2.1 Motivation (Page 1)

  • Relational Model Foundation:
    • The relational model is the basis for many commercial Relational Database Management Systems (RDBMS) like DB2, Informix, Oracle, Sybase.
    • Structured Query Language (SQL) is the widely accepted standard for data retrieval and updates in RDBMS.
  • Relational Model Simplicity & Limitations:
    • Views data primarily as tables (rows and columns).
    • Typically stores basic data types (integer, string, decimal).
  • Challenges for Traditional RDBMS:
    • Not suitable for complex applications: Struggle with applications requiring complex data structures or new data types. Examples include:
      • CAD/CAM (Computer-Aided Design/Manufacturing)
      • GIS (Geographic Information Systems)
      • Multimedia databases
      • Imaging and Graphics
    • Limited Type System Extensibility: Users typically cannot add new data types to the system.
    • First Normal Form (1NF) Restriction: RDBMS generally enforce 1NF, meaning every column must hold an atomic value. Collections like sets, lists, or nested tables within a column are not allowed.
  • Rise of OODBMS: Due to these limitations and new application needs, research into Object-Oriented Database Management Systems (OODBMS) began in the early 1980s.

2.2 Concept & Features (Page 1)

  • Lack of Initial Formal Specification: Unlike the relational model defined by Codd, OODBMS initially lacked a single, clear specification, even with products already on the market.
  • The “Manifesto” (1989):
    • An attempt to define OODBMS features presented at the First International Conference on Deductive, and Object-oriented Databases.
    • Distinguished between mandatory, optional, and open features.
  • Core Idea: An OODBMS combines features from traditional DBMS with features from object-oriented systems.

2.2.1 Mandatory features of object-oriented systems (Page 2)

These features must be present for a system to be considered object-oriented (according to the manifesto authors).

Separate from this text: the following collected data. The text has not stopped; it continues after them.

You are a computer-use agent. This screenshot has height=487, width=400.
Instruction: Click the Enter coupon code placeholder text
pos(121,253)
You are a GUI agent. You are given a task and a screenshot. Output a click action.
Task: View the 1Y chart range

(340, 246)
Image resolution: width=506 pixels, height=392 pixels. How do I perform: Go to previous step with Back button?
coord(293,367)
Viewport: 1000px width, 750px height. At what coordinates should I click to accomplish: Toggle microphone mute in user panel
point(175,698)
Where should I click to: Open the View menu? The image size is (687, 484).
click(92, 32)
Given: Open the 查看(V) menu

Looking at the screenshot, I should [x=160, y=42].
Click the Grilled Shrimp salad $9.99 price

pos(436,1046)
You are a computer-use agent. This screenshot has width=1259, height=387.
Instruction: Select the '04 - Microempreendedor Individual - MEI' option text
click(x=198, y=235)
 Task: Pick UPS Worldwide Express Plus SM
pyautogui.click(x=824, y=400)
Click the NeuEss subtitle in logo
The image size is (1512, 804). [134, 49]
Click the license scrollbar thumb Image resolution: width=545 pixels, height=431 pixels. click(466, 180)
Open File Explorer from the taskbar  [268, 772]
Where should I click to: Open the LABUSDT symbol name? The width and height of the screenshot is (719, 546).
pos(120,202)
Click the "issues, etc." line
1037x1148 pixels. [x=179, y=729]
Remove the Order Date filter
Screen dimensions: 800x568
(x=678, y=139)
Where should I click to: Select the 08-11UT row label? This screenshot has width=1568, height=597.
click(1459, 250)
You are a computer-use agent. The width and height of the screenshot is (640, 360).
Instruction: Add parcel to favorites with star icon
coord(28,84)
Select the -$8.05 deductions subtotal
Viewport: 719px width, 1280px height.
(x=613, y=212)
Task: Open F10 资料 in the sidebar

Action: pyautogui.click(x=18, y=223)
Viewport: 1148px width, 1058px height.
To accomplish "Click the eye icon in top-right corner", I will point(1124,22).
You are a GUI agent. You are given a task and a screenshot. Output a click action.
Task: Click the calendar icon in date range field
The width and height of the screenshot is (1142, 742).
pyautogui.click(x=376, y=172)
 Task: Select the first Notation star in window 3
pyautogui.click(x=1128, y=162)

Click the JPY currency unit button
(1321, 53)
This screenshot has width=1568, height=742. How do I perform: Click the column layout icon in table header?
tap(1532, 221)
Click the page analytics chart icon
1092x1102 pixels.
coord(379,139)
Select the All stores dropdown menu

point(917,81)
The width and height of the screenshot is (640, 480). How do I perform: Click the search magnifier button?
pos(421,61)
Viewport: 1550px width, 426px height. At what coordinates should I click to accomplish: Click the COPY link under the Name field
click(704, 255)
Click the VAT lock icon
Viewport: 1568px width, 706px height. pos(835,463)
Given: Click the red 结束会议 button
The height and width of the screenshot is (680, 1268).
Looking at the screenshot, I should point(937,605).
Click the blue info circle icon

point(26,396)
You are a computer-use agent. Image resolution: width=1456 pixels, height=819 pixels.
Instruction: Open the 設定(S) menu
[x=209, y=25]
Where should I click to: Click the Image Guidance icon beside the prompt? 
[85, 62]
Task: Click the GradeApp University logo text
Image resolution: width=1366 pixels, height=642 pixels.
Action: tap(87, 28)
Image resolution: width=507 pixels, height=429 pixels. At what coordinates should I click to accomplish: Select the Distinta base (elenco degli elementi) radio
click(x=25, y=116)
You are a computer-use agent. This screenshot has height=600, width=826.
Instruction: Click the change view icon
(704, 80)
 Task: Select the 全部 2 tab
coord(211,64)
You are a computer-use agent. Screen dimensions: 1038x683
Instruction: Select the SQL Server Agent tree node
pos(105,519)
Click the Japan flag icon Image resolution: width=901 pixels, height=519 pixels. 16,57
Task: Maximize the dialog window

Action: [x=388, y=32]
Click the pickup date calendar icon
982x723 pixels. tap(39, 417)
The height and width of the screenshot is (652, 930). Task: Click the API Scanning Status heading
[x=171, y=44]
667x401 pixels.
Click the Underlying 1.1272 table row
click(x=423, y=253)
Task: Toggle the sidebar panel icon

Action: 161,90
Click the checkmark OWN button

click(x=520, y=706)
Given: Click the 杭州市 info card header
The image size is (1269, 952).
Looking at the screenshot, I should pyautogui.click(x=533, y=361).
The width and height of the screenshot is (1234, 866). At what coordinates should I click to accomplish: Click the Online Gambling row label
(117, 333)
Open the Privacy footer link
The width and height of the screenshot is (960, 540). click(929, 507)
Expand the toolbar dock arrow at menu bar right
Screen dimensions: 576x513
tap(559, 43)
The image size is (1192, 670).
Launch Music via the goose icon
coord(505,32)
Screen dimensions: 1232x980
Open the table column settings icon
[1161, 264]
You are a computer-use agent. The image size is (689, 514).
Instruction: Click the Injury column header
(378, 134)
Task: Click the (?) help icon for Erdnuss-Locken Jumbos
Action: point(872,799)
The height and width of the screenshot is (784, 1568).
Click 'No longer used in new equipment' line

  • Support for Complex Objects:
    • Allows objects to contain attributes that are themselves objects.
    • The schema of an object is not restricted to First Normal Form (1NF).
    • Examples of attribute types forming complex objects: lists, bags (multisets), embedded objects.
  • Object Identity (OID):
    • Every object instance in the database has a unique identifier (OID).
    • The OID is a property of the object itself, distinguishing it from all other objects.
    • An object’s identity remains constant throughout its lifetime, regardless of changes to its attribute values.
    • Objects have an existence independent of their value.
  • Encapsulation:
    • Enforces information hiding.
    • An object’s internal state (data/attributes) can only be accessed and modified by invoking operations (methods) defined within the object’s type/class.
    • Operations intended for external use are made visible through a public interface (e.g., public clause).
    • In an OODBMS, encapsulation means only the operations are visible to the programmer; the data and the implementation details of the operations are hidden.
  • Support for Types or Classes:
    • Used to group similar objects. Systems typically support one or the other, not both interchangeably for the same purpose.
    • Type: Summarizes common features (attributes, operations) of a set of objects. Often used at compilation time for correctness checks (type checking).
    • Class: Similar concept to type but associated with run-time execution. Refers to the collection of all object instances sharing the same internal structure (attributes) and methods. Objects are instances of their class.
  • Class or Type Hierarchies (Inheritance):
    • Allows classes/types to be organized into hierarchies.
    • A subclass (or subtype) inherits attributes and methods from its superclass (or supertype).
    • Promotes code reuse and modeling of is_a relationships.
  • Overriding, Overloading, and Late Binding (Polymorphism):
    • Overloading: Defining multiple methods with the same name within a class, but with different parameter lists (number or type of parameters). The correct method is chosen based on the parameters provided at compile time (usually).
    • Overriding: A subclass provides its own specific implementation of a method inherited from its superclass. The method signature (name, parameters) remains the same.
    • Late Binding (Dynamic Binding): The specific implementation code to execute for an overridden method call is determined at run-time, based on the actual class of the object receiving the message, not just the declared type of the variable holding the object. This is essential for polymorphism.
  • Computational Completeness:
    • The Data Manipulation Language (DML) should be a full-fledged programming language, capable of expressing any computable function (like Pascal, C, C++, Java).
    • Contrast with SQL: SQL is relationally complete (can express any query from relational algebra) but not computationally complete.
    • Impedance Mismatch: In RDBMS, SQL (set-oriented) is often embedded in a host programming language (record-at-a-time oriented). This difference in data handling paradigms causes the “impedance mismatch”, making development awkward.
    • OODBMS Goal: OODBs aim for a seamless integration between the database and the programming language, often using one computationally complete language for both general programming and data manipulation, thus overcoming the impedance mismatch.
  • Extensibility:
    • The ability to define new data types.
    • These new types should have the same status and usability as system-defined (built-in) types.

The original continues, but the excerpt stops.